In Everett for example, the state Office of Program Research estimates that the owner of a median-value property can expect to pay between $40 more in 2019, but $120 and $170 more in 2020 and 2021, according to a chart published Thursday by The Seattle Times. Even Monroe homeowners can expect increases over the same period of $60 in ’19, $130 in ’20 and $210 in ’21 for a median home.

In passing the property tax change, the Legislature also exempted itself from the 1 percent cap on property tax increases, something it hasn’t been willing to do for counties and other local governments facing their own difficulties in funding their responsibilities and meeting unfunded mandates from the state.

Along with the increases for many property taxpayers, lawmakers also passed a tax break for an estimated 10,000 manufacturers in the state, lowering their business and operation (B&O) taxes to a rate comparable with the one that Boeing enjoys following the tax incentive deals signed in 2003 and extended in 2013 to win production of the 777X in Everett.

But by Friday afternoon, Gov. Jay Inslee had vetoed the B&O tax break at the urging of some Democratic House members, including much of the county’s delegation, as he approved much of the rest of the tax package the Legislature passed as a companion to the budget.

The problem is that Republicans put the B&O break on the negotiation table with just hours remaining in talks. Similar legislation was discussed early in the regular session, but it was not made part of negotiations until the last minute, Democrats say, including those who asked the governor to veto the tax break.

The B&O break is worth reconsidering. It’s likely that an incentive for smaller manufacturers could result in an increase in jobs, particularly in the state’s more rural areas that haven’t shared in the state’s economic rebound.

As with the changes to the property tax, there was no time to weigh the effects of the B&O break, to debate the pros and cons or for the public to consider and comment.
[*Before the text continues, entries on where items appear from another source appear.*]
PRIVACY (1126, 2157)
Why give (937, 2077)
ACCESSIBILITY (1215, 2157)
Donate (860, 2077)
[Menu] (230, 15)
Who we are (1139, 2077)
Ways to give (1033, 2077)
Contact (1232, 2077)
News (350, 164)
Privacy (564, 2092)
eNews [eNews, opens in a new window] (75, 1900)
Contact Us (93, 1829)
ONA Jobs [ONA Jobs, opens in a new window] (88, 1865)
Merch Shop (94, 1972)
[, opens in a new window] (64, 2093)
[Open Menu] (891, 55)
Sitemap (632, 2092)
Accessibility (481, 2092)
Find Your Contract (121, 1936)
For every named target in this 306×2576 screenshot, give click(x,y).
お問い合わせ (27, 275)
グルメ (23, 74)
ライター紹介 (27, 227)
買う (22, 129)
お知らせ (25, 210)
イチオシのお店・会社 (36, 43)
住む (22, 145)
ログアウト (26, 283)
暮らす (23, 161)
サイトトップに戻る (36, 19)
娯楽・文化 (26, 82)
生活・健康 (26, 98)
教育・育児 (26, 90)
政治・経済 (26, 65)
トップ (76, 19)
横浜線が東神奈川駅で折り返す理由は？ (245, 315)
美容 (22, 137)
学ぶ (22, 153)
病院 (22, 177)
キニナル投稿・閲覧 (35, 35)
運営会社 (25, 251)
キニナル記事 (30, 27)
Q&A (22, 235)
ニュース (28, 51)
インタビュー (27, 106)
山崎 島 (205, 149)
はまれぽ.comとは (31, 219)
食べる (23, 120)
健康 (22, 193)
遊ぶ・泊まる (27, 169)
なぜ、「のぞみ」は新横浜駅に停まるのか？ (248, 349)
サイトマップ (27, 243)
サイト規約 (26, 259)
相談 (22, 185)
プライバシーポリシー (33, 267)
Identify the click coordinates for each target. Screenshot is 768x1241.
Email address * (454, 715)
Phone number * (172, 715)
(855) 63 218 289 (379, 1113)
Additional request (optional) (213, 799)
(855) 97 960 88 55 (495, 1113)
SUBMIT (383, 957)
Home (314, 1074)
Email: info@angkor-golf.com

Democrats who sought the governor’s veto noted that there’s nothing in the B&O legislation that requires the Joint Legislative Audit and Review Committee to track and evaluate its effect on jobs and state revenue.

While funding for education has been increased, the budget deal and tax package that were reached do nothing to address the regressive nature of the state’s tax system and may have actually added to the burden for middle-income earners. Republicans rejected proposals from the Democratic governor and lawmakers for a capital gains tax and a carbon tax that could have begun to make the state’s tax system more equitable.

The heaviest lifting may be over in satisfying the McCleary case, but the Legislature must next find a better, fairer way to fund K-12 education and the rest of the state’s responsibilities or, as happened with McCleary, the state is likely to again find itself standing before the state Supreme Court.